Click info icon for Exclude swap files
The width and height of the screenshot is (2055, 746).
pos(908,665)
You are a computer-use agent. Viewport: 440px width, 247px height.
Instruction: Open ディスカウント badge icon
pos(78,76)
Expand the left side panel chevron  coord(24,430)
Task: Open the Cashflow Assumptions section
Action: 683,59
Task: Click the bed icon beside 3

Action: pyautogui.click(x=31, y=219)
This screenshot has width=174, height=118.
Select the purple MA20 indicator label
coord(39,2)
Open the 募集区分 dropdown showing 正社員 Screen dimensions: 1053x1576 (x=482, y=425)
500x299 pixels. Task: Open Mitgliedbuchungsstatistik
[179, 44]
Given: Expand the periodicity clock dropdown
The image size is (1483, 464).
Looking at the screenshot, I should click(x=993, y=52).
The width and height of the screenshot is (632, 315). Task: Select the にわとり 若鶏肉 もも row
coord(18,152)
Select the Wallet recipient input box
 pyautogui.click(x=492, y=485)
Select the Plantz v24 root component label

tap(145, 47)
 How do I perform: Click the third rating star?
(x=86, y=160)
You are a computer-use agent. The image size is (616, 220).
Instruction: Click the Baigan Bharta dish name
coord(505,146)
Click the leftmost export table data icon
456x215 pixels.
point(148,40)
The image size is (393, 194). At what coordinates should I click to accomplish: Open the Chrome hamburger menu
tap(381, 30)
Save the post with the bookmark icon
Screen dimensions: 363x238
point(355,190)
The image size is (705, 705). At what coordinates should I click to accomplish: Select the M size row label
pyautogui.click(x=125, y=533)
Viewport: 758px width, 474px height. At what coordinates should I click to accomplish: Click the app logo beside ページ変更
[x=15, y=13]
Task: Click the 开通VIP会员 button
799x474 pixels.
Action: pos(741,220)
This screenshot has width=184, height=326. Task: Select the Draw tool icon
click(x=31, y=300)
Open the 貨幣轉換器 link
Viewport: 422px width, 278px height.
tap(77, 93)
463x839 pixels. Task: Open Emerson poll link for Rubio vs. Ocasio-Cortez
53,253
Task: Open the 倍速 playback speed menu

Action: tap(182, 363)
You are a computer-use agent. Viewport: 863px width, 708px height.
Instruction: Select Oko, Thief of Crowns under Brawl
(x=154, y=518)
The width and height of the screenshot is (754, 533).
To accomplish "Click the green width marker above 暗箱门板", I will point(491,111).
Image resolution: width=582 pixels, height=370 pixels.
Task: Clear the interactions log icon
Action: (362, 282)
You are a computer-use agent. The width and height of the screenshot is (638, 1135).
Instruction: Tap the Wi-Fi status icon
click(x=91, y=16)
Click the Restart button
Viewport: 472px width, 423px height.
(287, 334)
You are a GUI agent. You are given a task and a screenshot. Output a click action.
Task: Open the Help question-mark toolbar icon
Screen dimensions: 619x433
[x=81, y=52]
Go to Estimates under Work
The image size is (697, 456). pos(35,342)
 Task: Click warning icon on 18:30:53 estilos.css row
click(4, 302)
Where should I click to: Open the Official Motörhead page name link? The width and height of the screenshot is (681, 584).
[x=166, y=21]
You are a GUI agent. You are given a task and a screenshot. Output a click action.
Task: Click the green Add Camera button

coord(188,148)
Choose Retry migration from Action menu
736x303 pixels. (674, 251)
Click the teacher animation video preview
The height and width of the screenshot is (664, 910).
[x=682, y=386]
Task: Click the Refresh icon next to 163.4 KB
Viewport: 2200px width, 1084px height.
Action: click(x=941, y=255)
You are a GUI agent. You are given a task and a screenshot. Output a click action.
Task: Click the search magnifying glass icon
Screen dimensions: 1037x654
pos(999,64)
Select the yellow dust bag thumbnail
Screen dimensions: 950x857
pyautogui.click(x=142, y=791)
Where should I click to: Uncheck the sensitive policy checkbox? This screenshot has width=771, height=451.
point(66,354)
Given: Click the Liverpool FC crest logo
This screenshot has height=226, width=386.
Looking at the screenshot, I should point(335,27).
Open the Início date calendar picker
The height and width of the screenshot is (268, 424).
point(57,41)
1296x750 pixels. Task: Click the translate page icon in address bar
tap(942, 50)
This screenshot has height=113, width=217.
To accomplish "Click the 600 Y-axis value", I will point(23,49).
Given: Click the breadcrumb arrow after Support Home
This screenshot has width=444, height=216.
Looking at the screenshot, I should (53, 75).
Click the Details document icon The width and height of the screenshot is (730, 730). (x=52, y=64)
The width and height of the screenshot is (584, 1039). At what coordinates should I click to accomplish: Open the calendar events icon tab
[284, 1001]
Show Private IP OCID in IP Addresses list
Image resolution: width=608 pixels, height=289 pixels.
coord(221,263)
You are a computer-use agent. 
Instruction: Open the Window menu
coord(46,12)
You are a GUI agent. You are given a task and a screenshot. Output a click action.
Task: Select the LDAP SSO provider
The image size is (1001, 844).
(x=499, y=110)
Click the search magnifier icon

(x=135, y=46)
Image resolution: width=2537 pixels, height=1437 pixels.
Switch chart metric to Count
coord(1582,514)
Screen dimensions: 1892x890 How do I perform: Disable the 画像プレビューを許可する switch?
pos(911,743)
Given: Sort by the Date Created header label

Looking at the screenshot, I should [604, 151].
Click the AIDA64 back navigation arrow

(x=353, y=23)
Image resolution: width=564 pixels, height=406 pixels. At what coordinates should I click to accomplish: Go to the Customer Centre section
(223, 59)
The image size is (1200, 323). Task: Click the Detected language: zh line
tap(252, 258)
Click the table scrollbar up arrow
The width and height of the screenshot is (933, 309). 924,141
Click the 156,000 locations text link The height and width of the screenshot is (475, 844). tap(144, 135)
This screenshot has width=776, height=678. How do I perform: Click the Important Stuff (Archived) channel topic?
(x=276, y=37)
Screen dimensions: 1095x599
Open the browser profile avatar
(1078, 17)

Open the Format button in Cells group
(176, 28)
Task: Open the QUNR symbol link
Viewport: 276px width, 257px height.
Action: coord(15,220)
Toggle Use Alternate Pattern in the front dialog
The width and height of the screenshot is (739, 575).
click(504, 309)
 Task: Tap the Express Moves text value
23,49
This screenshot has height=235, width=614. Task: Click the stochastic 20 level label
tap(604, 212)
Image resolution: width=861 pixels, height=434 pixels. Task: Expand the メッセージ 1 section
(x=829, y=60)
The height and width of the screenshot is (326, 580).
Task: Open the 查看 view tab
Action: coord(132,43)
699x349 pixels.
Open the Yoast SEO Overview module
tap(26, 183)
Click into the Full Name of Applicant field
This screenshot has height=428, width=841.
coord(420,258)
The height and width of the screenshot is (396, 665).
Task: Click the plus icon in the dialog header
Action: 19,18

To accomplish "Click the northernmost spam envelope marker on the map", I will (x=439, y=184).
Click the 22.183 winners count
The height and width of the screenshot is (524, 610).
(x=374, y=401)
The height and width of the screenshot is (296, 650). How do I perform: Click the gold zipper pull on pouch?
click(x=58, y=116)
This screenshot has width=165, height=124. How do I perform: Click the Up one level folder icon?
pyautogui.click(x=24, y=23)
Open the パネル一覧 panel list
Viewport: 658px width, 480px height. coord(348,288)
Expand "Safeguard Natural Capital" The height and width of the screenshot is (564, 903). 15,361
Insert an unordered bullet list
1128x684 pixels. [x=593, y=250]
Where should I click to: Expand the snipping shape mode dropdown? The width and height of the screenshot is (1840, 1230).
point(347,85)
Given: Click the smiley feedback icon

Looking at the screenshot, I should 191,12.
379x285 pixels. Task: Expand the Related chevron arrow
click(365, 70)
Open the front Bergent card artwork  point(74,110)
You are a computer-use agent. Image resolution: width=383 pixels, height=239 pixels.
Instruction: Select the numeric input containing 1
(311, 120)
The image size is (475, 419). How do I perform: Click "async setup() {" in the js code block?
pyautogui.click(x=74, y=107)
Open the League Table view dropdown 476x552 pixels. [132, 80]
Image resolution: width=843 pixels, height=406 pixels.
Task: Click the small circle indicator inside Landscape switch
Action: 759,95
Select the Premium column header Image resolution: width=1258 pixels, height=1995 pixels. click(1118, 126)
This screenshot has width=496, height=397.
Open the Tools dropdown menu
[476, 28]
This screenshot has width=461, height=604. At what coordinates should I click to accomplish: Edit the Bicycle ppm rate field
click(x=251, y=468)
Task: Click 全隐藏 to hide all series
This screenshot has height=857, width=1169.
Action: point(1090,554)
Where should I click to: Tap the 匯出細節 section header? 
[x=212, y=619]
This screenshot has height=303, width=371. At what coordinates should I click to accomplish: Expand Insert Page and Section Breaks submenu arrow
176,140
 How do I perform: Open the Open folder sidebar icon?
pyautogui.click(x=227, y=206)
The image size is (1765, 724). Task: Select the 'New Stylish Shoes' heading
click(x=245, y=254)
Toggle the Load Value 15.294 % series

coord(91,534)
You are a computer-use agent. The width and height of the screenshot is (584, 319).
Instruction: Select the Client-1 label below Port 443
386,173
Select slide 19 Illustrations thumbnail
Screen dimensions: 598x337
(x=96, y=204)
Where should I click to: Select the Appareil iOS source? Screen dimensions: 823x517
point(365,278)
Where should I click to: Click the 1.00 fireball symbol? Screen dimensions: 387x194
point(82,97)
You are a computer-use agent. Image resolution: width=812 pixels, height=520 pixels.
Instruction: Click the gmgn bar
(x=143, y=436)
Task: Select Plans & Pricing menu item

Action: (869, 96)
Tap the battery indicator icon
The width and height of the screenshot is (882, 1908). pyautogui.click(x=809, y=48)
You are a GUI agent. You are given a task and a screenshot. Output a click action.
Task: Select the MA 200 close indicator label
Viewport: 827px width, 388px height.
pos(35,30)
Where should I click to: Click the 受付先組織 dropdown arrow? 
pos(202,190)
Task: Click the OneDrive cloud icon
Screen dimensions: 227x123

■ Aim of the task: Among the entries above, locate the lines containing "You are a computer-use agent. Viewport: 440px" and "This screenshot has width=174, height=118.", and transcribe exactly those two lines and all lines between.

■ Solved problem:
You are a computer-use agent. Viewport: 440px width, 247px height.
Instruction: Open ディスカウント badge icon
pos(78,76)
Expand the left side panel chevron  coord(24,430)
Task: Open the Cashflow Assumptions section
Action: 683,59
Task: Click the bed icon beside 3

Action: pyautogui.click(x=31, y=219)
This screenshot has width=174, height=118.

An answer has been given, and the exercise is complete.